Table 1: Summary of the approach followed in 10 cases reported in literature of adult patients found to have PAPVR on CVL insertion.
Figure 3: Schematic illustration of the anatomy of the CVL inserted accidentally in an anomalous pulmonary vein connected to the right atrium via the brachiocephalic vein.

First we used the U/S to examine the course of the CVL in the neck to confirm whether the CVL was inserted in the IJ vein or in the carotid artery. Of note, U/S examination of the chest can be used sometimes to localize the tip of CVL; however, it needs an experienced operator and may not detect the final intrathoracic placement of the CVL all the time [9]. Second, we connected the CVL to a pressure transducer which showed a venous wave form. Among the cases reported in literature, Wylam and Schmidt [6] were the only to describe pulsating arterial wave form. They attributed that to wedging of the tip of the catheter in a pulmonary venous branch, which would subsequently reflect the pressure tracing from that of the upstream pulmonary artery. However, in their case, the patient had moderate pulmonary hypertension diagnosed by heart catheterization. Third, we obtained ABG from the CVL and from arterial site. In our case, the PaO2 was paradoxically higher from the CVL compared to arterial sample. This paradoxical finding was reported in four of the 10 cases [6, 1012]. In addition, PO2 was reported to be high in four other cases, but no arterial sample was obtained to compare [1316]. The high PO2 can be explained by the fact that the catheter tip is collecting blood directly from the pulmonary venous blood flow before intermixing with systemic venous blood [15]. The fourth step would be to confirm placement via definitive radiologic method. In our case, since we decided to substitute the CVL with a PICC, we used fluoroscopy studies to define the anatomy. From this, it might be unnecessary to use CT/CTA only to establish the diagnosis of CVL insertion in an aberrant pulmonary vein unless it was indicated for some other reason. Instead, one can use the constellation of findings described above and confirm the diagnosis using simple fluoroscopy studies.

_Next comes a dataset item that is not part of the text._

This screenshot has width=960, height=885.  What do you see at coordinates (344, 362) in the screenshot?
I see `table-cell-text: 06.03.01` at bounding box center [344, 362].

There are no enough cases in literature to examine the safety of using the CVL inserted in an anomalous pulmonary vein. In our case, we opted to remove the catheter since we had alternative options. Other authors opted for reposition of the catheter under fluoroscopy guidance [6, 14, 17]. However, Khanna and colleagues [11] reported using the CVL safely for two days as venous access. In addition, Grillot and colleagues [12] reported using it for seven days for hemodialysis.

4. Conclusion

It is important to be familiar with PAPVR as a cause of CVL malposition. When encountered, the systematic approach can help establish the diagnosis. This includes ultrasound confirmation of venous access, checking blood gases from the CVL and concurrently from an arterial site which is expected to show high PO2 that might be paradoxically higher than the arterial side, checking the pressure wave, and using fluoroscopy to confirm radiologically.

Conflicts of Interest

The authors declare that there are no conflicts of interest regarding the publication of this article.


The authors express great gratitude for Maya Amer, BAR, for graphic design and assistance.